I keep getting this note about how my face is doing all the acting, but my body seems to be without energy. It’s frustrating. In my day to day life I use my whole body to express what I’m feeling. I’m learning more and more about myself and my performance self, how very separate the two are and how in actual fact i have a specific “monologue voice”.
This semester at school we’re studying Grotowski in our acting practise and I am so grateful to Raina von Waldenburg for facilitating this journey. My desire is for a more physical body when I act. In fact when I auditioned for this school (SFU, Vancouver), I was asked why I wanted to be there and I brought up the fact that I had worked with one of their alumni and I noticed he was very physical in his work and I was yearning for that same experience. All I want is to be better.
I love plastiques. One day when I have my own studio I intend to practise them everyday.
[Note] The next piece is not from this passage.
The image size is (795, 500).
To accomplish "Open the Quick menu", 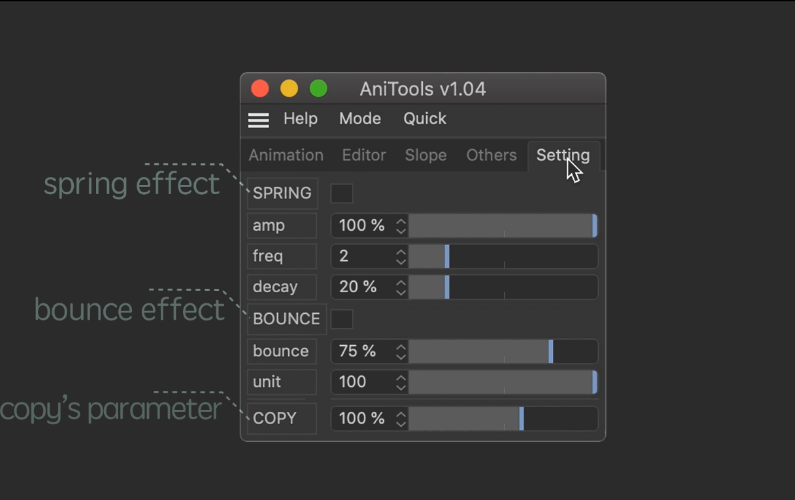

Sitting down,awaiting the band, I started feeling a bit weird. I looked around me and everyone was staring at a stage full of lights and electronic equipment. We were expectantly sitting and collectively focussed on this stage with no one on it. We come and stare at stage for the longest time, trusting that we’ll be entertained. I found this strange. Strange to be part of this gathering. I wondered to myself what this experience was giving me and why I was doing it. What are the moments before a show, whether it be theatre, music or anything else? It’s anticipation, yes, but that energy and naive belief of entertainment…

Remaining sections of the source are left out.